Schwantes is also interested in how skills assessment scores may be used to identify leadership potential among team members. "We have a tuition assistance program for postsecondary education opportunities, and we need to help our people set goals based on their skills and aspirations so they may realize their potential."
When asked about cost savings or return on investment for implementing this approach at his company, Schwantes asks in return, "Consider the cost of longer training times and high turnover. Beyond that, consider the cost of a single quality issue, or a single safety issue. And then ask yourself how can you afford NOT to add a tool like this to your selection process."
"The National Career Readiness Certificate was absolutely the right tool at the right time for Johnsonville Sausage," concludes Schwantes.
Interview with an hourly team member at Johnsonville Sausage about earning an NCRC:
Employee: Sarah Bogart
Position: Universal Packager, Riverside Plant, Sheboygan Falls
Sarah was originally hired as a second-shift hourly team member. When she decided to apply for a first-shift opening, the company asked her to test for an NCRC.
What was the testing experience like?
"It was nerve-wracking because I was up against two other team members who had also applied for the position."
Were the tests challenging?
"Some parts were. The fact that the tests are timed was the hardest."
What value do you see in taking the assessments?
"I learned where I was in terms of my skills and have a better idea of what I might need to work on to advance at Johnsonville."
Aside from your packaging team role, you are also a backup for positions in the Micro Lab at Johnsonville.
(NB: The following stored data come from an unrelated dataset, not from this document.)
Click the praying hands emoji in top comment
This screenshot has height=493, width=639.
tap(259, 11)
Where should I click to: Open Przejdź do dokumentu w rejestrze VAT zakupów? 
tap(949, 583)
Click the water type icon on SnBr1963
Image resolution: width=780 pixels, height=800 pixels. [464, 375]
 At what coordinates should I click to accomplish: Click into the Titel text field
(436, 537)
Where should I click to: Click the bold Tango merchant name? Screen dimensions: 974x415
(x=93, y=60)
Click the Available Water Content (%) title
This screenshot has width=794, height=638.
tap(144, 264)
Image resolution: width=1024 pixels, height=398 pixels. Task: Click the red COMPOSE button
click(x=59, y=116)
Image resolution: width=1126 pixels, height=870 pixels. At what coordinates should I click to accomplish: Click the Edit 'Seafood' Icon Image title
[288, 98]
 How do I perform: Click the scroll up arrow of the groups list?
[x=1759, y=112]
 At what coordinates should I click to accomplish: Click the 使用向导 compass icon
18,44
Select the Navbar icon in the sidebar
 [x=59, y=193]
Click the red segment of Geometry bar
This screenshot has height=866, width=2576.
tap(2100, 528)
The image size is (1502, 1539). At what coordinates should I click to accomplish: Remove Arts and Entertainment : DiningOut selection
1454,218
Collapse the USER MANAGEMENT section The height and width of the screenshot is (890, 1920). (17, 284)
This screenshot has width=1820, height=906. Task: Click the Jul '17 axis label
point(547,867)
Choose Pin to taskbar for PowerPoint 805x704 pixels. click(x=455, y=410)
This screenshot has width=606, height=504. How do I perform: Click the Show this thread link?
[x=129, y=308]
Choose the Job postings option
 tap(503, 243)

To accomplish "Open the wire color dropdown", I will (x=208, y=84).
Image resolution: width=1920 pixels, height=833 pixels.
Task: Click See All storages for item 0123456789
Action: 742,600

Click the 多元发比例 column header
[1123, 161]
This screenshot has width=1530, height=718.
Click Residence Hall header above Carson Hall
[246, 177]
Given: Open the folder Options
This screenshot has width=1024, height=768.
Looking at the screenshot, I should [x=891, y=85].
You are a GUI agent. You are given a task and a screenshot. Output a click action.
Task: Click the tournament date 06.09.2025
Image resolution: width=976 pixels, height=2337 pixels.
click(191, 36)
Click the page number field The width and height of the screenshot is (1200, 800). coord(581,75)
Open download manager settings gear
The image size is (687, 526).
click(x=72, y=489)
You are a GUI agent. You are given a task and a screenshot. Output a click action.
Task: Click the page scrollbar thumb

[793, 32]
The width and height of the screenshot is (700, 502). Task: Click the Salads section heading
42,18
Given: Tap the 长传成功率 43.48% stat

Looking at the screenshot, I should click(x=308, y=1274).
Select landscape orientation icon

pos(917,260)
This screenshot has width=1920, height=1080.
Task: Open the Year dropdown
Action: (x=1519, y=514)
Do you think your NCRC level helped you in being selected for this role?
"I'm sure my scores weren't the sole deciding factor, but they must not have hurt me either. Working in the lab has encouraged me to think about going back to school to get a degree in food science so that I might qualify for a salaried position in the lab."
What would you tell others who might be hesitant to take the assessments to qualify for a job or a promotion?
"I think the assessments are definitely worthwhile because they allow you to assess yourself and help you see where your potential might be."